Starting in 2003, Judea Pearl and Akbar S. Ahmed, Ibn Khaldun Chair of Islamic Studies at American University in Washington, D.C., one of the world’s leading scholars on Islam, linked up for a series of discussions as part of the dialogue event, speaking before American and international multifaith audiences.
Pearl has also led public discussions at more than 40 community centers in the United States and the United Kingdom on such topics as “Carving a Path for Jewish-Muslim Dialogue” and “Being Western, American and Jewish in the Post-9/11 World.”
Astonishingly, while striving to give meaning to his son’s death, Pearl, 75, has simultaneously been showered with international academic honors for his path-breaking innovations in artificial intelligence—the discipline probing the partnership between humans and robotic machines. In June 2012, he received the prestigious Turing Award from the Association for Computing Machinery, described as the Nobel Prize in computing. Three months earlier he was awarded the Harvey Prize in Science and Technology from his alma mater, the Technion–Israel Institute of Technology in Haifa.
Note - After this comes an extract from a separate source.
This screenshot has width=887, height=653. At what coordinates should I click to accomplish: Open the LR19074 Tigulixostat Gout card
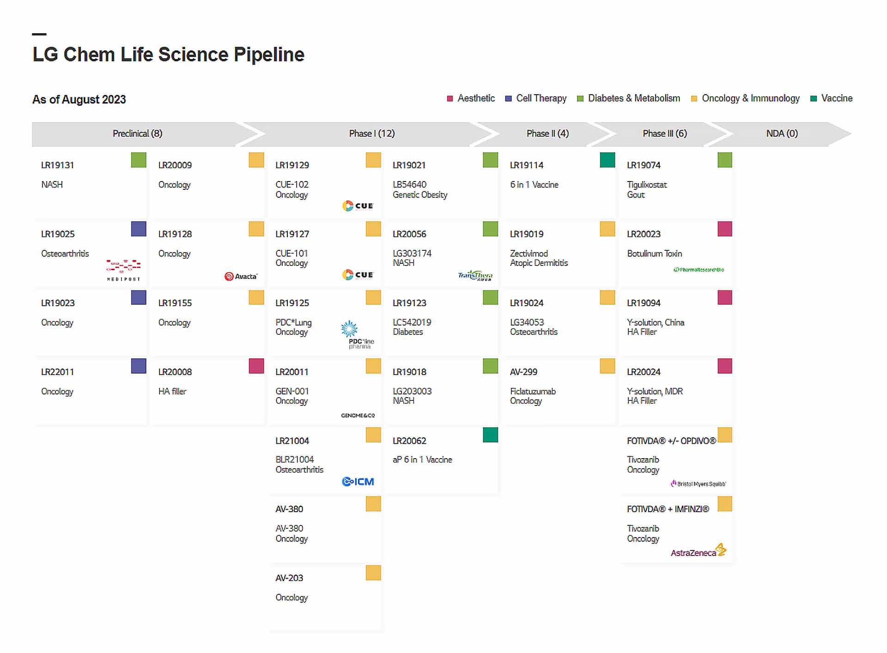[x=676, y=183]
Despite his career achievements and his work for the foundation, Pearl never loses sight of his family’s history and its connection to the history of the Jewish people.
In an appearance before a United Nations panel in January 2006, he movingly declared: “As I stand before you, I represent three generations scarred by hate-based murders. My grandparents perished in a genocide that was; I narrowly escaped a genocide that was meant to be [in 1948]; and Danny, my son, fell victim to the murderous terrorism the world faces today.”
A Father’s Voice
The tragedy of Daniel Pearl’s murder has transformed everyone in his family, none more than Judea Pearl. He has become a forceful public speaker, skilled debater and persuasive writer of opinion columns for The Wall Street Journal, Los Angeles Times and The Jewish Journal of Greater Los Angeles.
He has used his high visibility not only to promote the goals of the Daniel Pearl Foundation but for the cause of Israel on college campuses in particular and across the nation. As a well-known professor and secular Jew in a politically liberal university and state, Pearl has what he believes many Zionist and Israeli spokespersons lack—a liberal, leftist vocabulary. “Many Jewish liberals are confused about Israel, while staunchly conservative advocates don’t appeal to the majority of American Jews,” Pearl said.
He frequently addresses Muslim and pro-Palestinian groups and invites them to ask their toughest questions, provided they are expressed civilly.
“My basic credo is that Jews and Arabs are equally legitimate and indigenous inhabitants of the land and that the State of Israel must be accepted as an equal member of the Middle East family,” Pearl said. —T.T.